• _OBJECTIF 1_: Dans l'extrait consacré au film Down With The King, à quel moment Diego Ongaro a-t-il contacté Freddie Gibbs ?
• _OBJECTIF 2_: Poursuivez l'entretien avec Diego Ongaro sur Down With The King à partir de la dernière question.

• _EXTRAIT_:
<<<<
Down With The King, portrait d’un rappeur désenchanté

Dans le concert des actualités royales et cinématographiques du moment, un nouveau roi vient de faire son arrivée depuis le 12 septembre sur les plateformes VOD. Sélectionné dans plusieurs grands festivals internationaux (sélection ACID Cannes 2021, Champs-Elysées Film Festival 2021) et récompensé par le Grand Prix du 47e Festival de Deauville 2021, Down With The King raconte l’histoire de Money Merc, un rappeur en pleine désillusion qui décide de fuir l’industrie musicale pour se réfugier à la campagne et y devenir fermier.

Nous avons interrogé Diego Ongaro, son réalisateur français installé aux Etats-Unis, sur les contours de ce très beau film indépendant imprégné de musique et irradié par le charisme de son personnage central, le rappeur américain Freddie Gibbs.

KR : Ton film parle d’une star du rap en pleine désillusion. Comment as-tu réussi à enrôler une star du rap US comme Freddie Gibbs avec un scénario qui va à l’encontre des images véhiculées par le rap (virilité, succès, argent) ?

Diego Ongaro : J’ai contacté Freddie au printemps 2020, au début de la pandémie. C’était un moment où tout le monde était confiné chez soi, avec de nombreux gens qui commençaient à remettre en question leur mode de vie. Je savais que la tournée de Freddie était annulée jusqu’à nouvel ordre, le moment était opportun de lui proposer quelque chose de différent, à savoir jouer un premier rôle dans un film indépendant Américain. Et il a été très réceptif car il aimait l’histoire et se retrouvait dans ce personnage en proie au doute qui veut quitter l’industrie de la musique. Il a toujours voulu jouer dans des films et avec cette proposition, il y a vu un tremplin idéal pour commencer une carrière d’acteur. 

Le titre de ton film est-il un hommage détourné à RUN DMC et au morceau « Down with the king » ?
>>>>
• _DONNÉES BRUTES_:
<<<<
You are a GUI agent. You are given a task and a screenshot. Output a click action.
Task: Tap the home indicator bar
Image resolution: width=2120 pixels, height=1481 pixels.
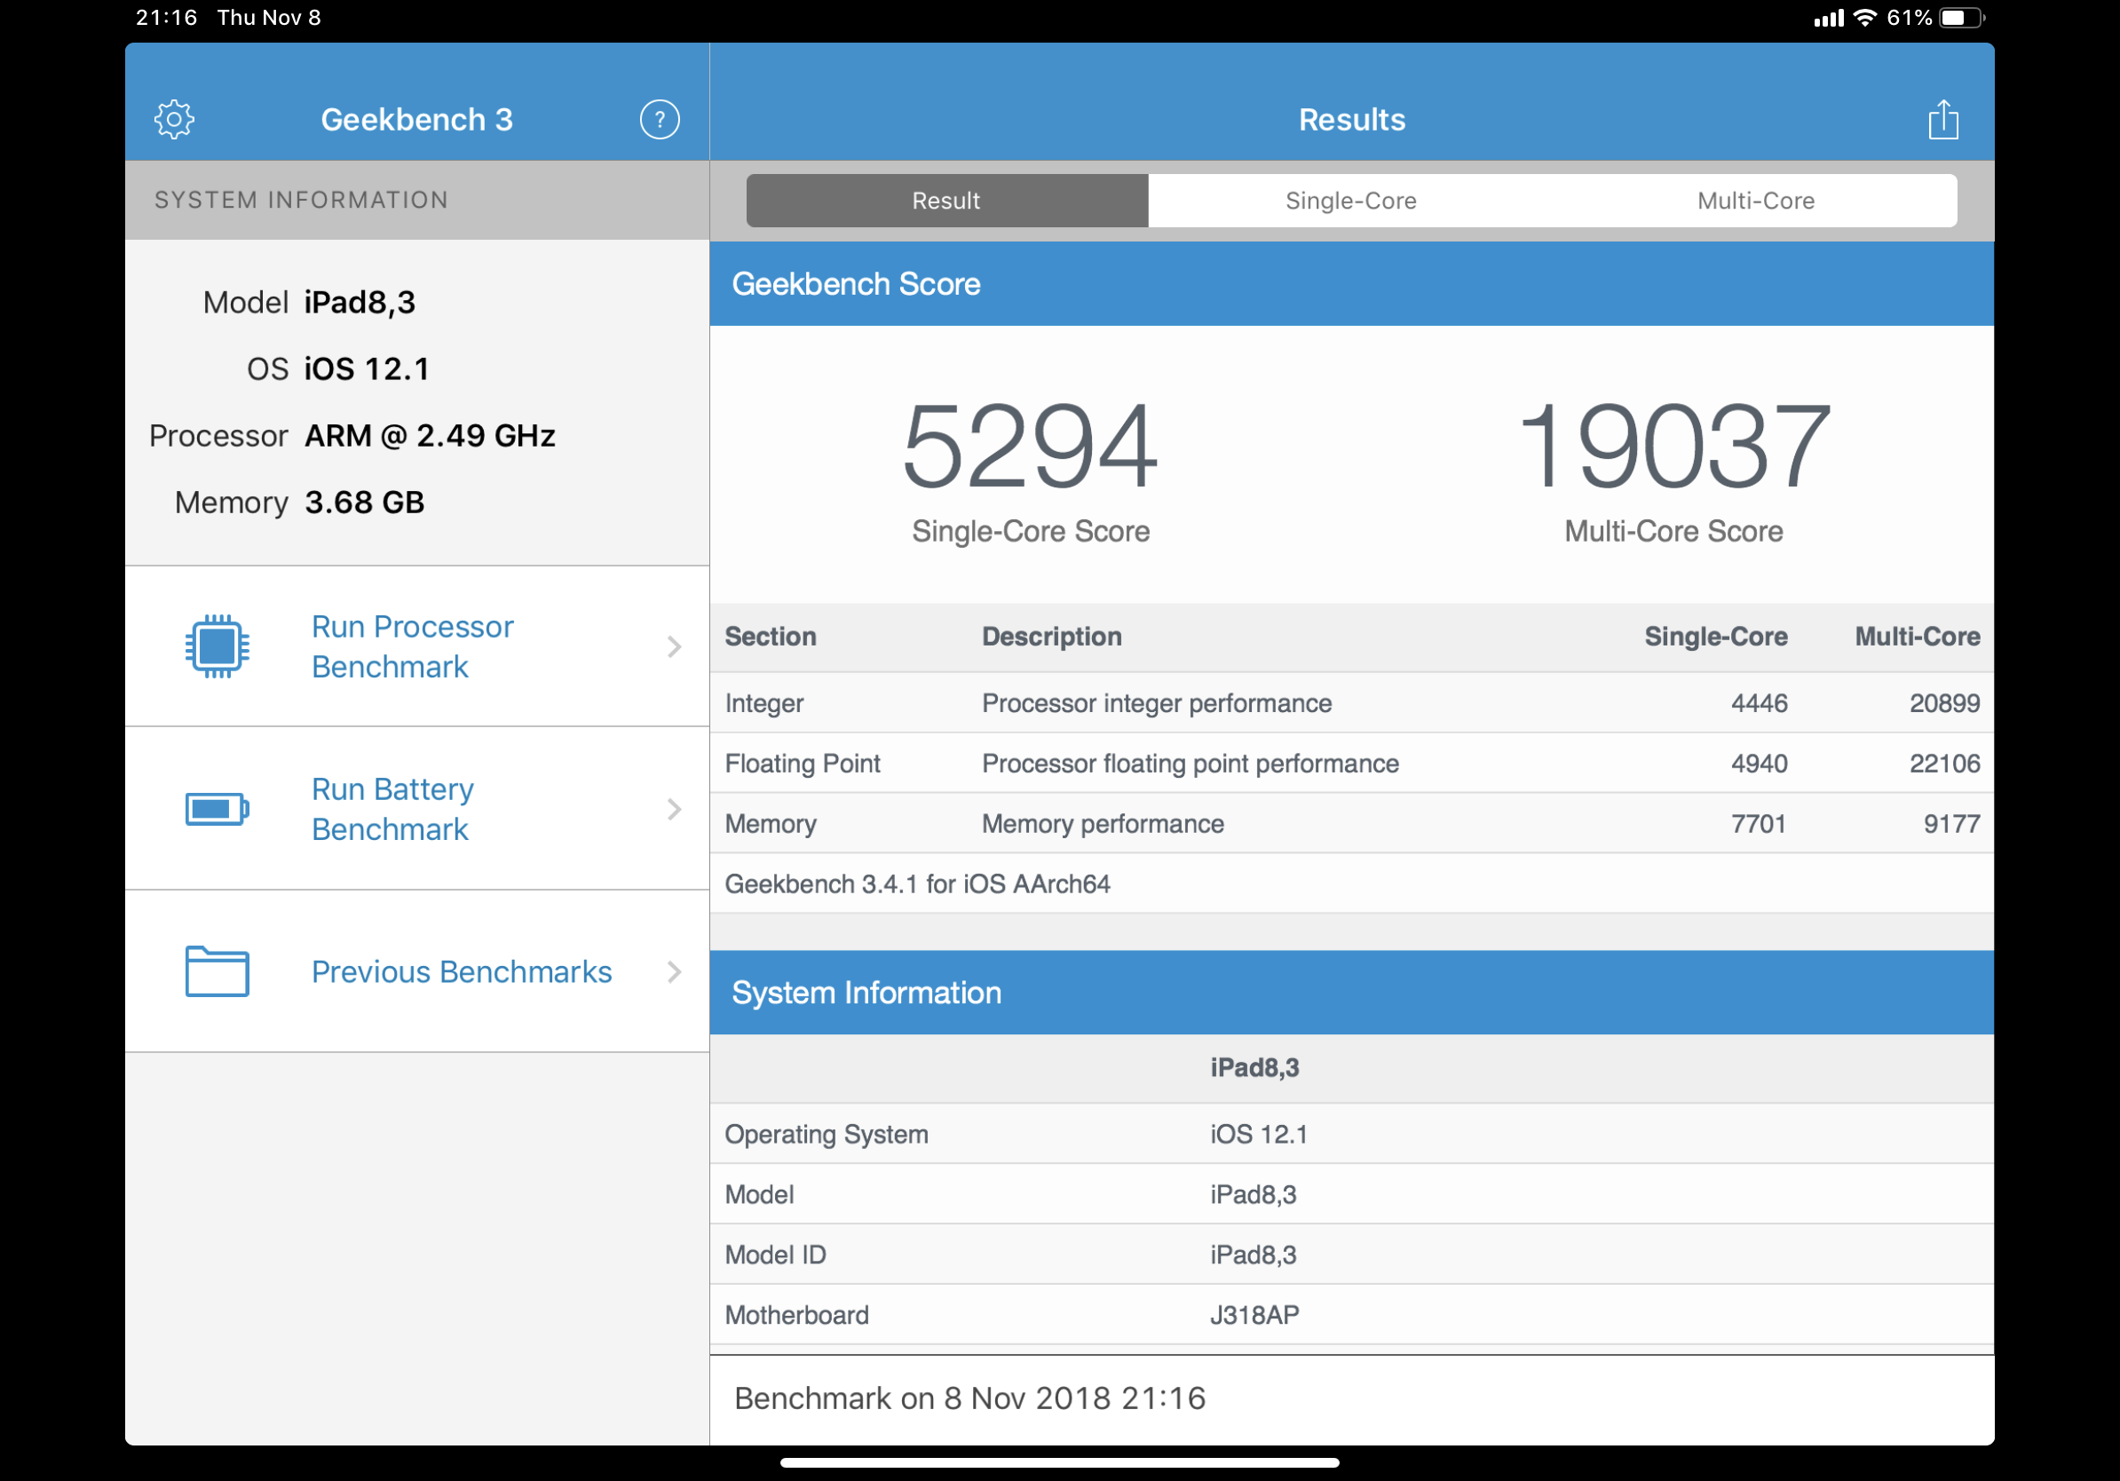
>>>>
• _RÉSULTAT ATTENDU 1_: Au printemps 2020, au début de la pandémie.

• _RÉSULTAT ATTENDU 2_:
Je suis parti de l’expression « down with the king » qui a un double sens. « Down with » signifie « être d’accord avec » en language familier, mais signifie aussi « tomber avec quelqu’un ». Ce film, c’est un peu la chute d’un homme au ralenti et ce double sens fonctionnait bien pour illustrer ce moment de bascule. Après, il y avait aussi un clin d’œil au classique de RUN DMC. 

Quelle est ton histoire personnelle avec le rap comme genre musical, toi qui vit aux USA mais qui a grandi en France ?

Adolescent, j’ai écouté énormément de rap, à la fin des années 80 et dans les années 90. Du rap Français et du rap US. J’écoutais tout ce qui sortait, je rappais seul dans ma chambre. Ça m’a nourri et accompagné tout au long de ma vie. Même si j’en écoute un peu moins aujourd’hui, le rap fait partie de mon ADN. 

Dans le film, on voit beaucoup Freddie Gibbs chercher des lyrics ou rapper. Quelle a été sa part d’improvisation dans le film ? Et qu’avez-vous gardé au montage ?

Sur les moments où Freddie rappe, on était en improvisation complète. On savait où la scène devait aller en terme de direction et de dramaturgie. Mais pour ce qui est du reste, Freddie avait une liberté totale. Je voulais le voir à l’ouvrage, observer comment il travaille et le filmer de façon documentaire. Tous ses lyrics étaient improvisés sur le moment, c’était dingue à voir. Je lui avais donné un petit carnet pour que son personnage puisse y écrire des rimes (et il l’a gardé pour certaines scènes). Mais il m’a dit qu’en réalité, il n’écrivait jamais ses lyrics, et gardait tout dans sa tête. Au montage, on a dû enlever beaucoup de super moments, afin de rester concis et concentré sur le récit et ne pas perdre en rythme. 

On voit également dans ton film une scène dans laquelle intervient Leon Michels, producteur et tête pensante de l’excellent projet El Michels Affair. Comment s’est-t-il trouvé embarqué dans ton film ?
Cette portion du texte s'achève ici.